AMAZE
- Formerly: AmazeVR
- Industry: XR, Virtual Reality, Entertainment, Music
- Founded: July 2015
- Founders: JB Lee, Steve Lee, Jeremy Nam and Steven Koo
- Headquarters: Los Angeles, California, U.S.
- Products: VR Concert apps, Theatrical VR Concerts
- Website: www.amazevr.com www.amazevrconcerts.com

= AMAZE (company) =

Virtual reality concert production company

AMAZE (formerly AmazeVR) is a virtual reality concert production company founded in July 2015 by former executives and founders of Kakao. Its headquarters is located in Los Angeles, California, with a second office in Seoul, South Korea. AMAZE develops VR concert experiences for global pop and K-pop artists, distributed via VR headset apps and theatrical installations.

==History==
Founded in Silicon Valley in 2015, AMAZE secured $7 million in Series A funding between December 2018 and April 2019 from investors including LG Technology Ventures, CJ Timewise Investment, and Smilegate Investment.

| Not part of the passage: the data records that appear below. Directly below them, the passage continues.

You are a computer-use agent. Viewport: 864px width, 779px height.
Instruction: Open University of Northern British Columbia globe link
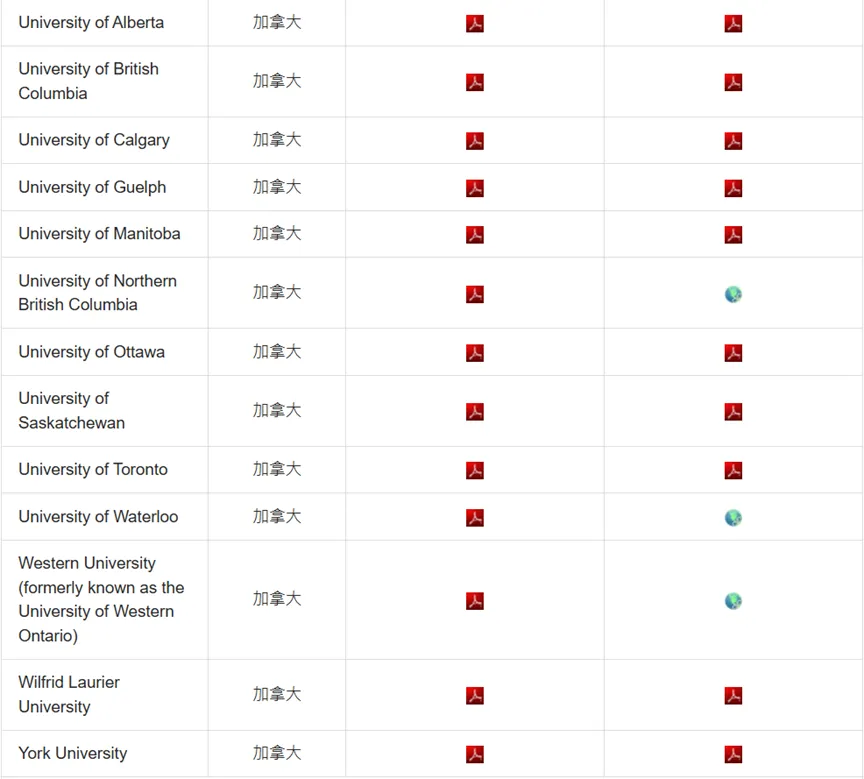733,294
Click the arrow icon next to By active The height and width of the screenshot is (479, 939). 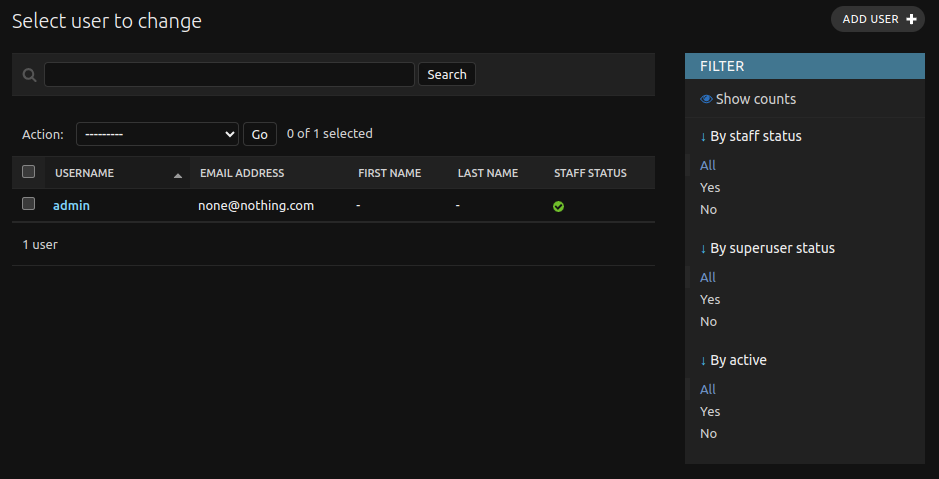(x=703, y=360)
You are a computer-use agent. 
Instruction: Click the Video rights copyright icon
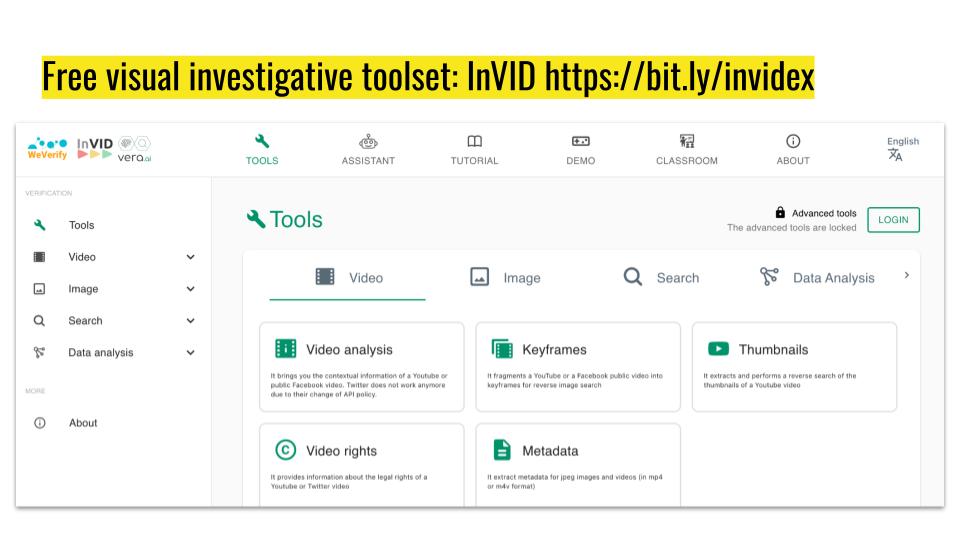pyautogui.click(x=285, y=450)
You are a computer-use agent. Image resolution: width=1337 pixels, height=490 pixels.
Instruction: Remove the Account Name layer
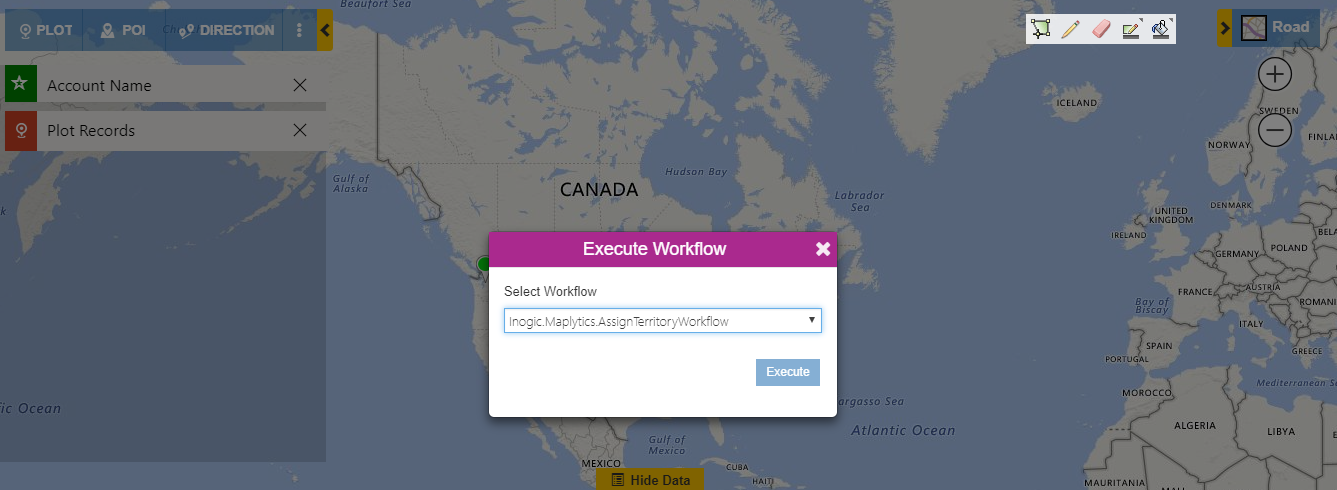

This was followed by $2.5 million in Series A2 funding in December 2019 and $9.5 million in bridge funding in April 2021.

In June 2021, AMAZE partnered with Megan Thee Stallion as its first featured artist, resulting in the U.S. theatrical debut of her VR concert, Enter the Hottieverse, in March 2022. A stand-alone app version for the Meta Quest was released in November 2022.

In July 2022, AMAZE formed a joint venture, Studio A, with SM Entertainment, expanding into K-pop VR concert production. In September 2022, the company raised $17 million in Series B funding from investors including GS and Mirae Asset.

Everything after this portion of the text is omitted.